RECORDS FOR PROCESSING:
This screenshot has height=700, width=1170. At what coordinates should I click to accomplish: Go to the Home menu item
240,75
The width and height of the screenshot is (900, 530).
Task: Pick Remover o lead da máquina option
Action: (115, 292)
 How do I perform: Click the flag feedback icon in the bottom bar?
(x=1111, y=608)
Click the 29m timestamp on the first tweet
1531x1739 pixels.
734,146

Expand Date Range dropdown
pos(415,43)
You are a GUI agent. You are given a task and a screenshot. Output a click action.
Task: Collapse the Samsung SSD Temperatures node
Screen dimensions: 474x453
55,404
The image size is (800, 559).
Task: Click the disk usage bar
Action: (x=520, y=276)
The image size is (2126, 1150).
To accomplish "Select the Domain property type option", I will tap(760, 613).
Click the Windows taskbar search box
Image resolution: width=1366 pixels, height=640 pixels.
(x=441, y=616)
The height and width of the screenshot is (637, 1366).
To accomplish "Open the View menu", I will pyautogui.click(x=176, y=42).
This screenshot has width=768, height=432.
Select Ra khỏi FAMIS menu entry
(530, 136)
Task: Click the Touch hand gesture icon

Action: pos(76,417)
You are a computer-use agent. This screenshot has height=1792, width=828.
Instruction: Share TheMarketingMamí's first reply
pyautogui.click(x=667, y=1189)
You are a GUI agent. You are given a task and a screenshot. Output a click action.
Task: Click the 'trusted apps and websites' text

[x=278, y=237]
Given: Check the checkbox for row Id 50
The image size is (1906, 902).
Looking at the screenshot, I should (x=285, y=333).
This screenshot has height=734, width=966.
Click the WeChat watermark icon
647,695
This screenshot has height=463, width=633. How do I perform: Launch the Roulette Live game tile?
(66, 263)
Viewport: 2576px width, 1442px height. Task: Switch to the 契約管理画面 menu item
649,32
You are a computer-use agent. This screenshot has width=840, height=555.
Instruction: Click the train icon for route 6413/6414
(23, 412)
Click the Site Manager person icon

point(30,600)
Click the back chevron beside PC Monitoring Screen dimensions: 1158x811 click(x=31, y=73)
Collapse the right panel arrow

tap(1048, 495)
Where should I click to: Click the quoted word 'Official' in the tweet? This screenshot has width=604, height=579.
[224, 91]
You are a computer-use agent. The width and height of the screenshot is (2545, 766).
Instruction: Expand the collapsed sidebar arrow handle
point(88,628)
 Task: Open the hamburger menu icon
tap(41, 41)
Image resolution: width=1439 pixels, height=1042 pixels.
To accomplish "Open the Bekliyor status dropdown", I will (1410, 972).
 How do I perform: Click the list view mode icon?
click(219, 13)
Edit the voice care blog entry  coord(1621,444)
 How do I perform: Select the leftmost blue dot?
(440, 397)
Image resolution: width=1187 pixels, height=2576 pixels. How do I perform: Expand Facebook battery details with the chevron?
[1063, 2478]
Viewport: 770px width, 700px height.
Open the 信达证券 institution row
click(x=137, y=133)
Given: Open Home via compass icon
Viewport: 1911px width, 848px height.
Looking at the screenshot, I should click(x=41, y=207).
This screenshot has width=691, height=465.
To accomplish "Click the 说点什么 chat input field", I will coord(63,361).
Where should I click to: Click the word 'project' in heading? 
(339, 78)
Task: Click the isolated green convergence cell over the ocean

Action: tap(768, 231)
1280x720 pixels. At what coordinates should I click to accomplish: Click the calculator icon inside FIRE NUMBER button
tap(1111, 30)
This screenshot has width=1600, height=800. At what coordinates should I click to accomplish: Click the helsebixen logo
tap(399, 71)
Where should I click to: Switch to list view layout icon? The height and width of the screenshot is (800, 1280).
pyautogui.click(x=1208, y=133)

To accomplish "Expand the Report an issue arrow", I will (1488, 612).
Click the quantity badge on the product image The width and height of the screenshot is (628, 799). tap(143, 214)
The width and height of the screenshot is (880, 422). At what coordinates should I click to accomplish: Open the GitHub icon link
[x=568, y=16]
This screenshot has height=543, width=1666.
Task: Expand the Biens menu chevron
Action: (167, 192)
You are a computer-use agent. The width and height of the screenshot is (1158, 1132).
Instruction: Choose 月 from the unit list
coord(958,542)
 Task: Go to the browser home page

WRITTEN REQUEST:
Return every line of the material exactly as it appears, from the line with "Task: Click the isolated" through the end of the material.

CORRECT OUTPUT:
Task: Click the isolated green convergence cell over the ocean

Action: tap(768, 231)
1280x720 pixels. At what coordinates should I click to accomplish: Click the calculator icon inside FIRE NUMBER button
tap(1111, 30)
This screenshot has width=1600, height=800. At what coordinates should I click to accomplish: Click the helsebixen logo
tap(399, 71)
Where should I click to: Switch to list view layout icon? The height and width of the screenshot is (800, 1280).
pyautogui.click(x=1208, y=133)

To accomplish "Expand the Report an issue arrow", I will (1488, 612).
Click the quantity badge on the product image The width and height of the screenshot is (628, 799). tap(143, 214)
The width and height of the screenshot is (880, 422). At what coordinates should I click to accomplish: Open the GitHub icon link
[x=568, y=16]
This screenshot has height=543, width=1666.
Task: Expand the Biens menu chevron
Action: (167, 192)
You are a computer-use agent. The width and height of the screenshot is (1158, 1132).
Instruction: Choose 月 from the unit list
coord(958,542)
 Task: Go to the browser home page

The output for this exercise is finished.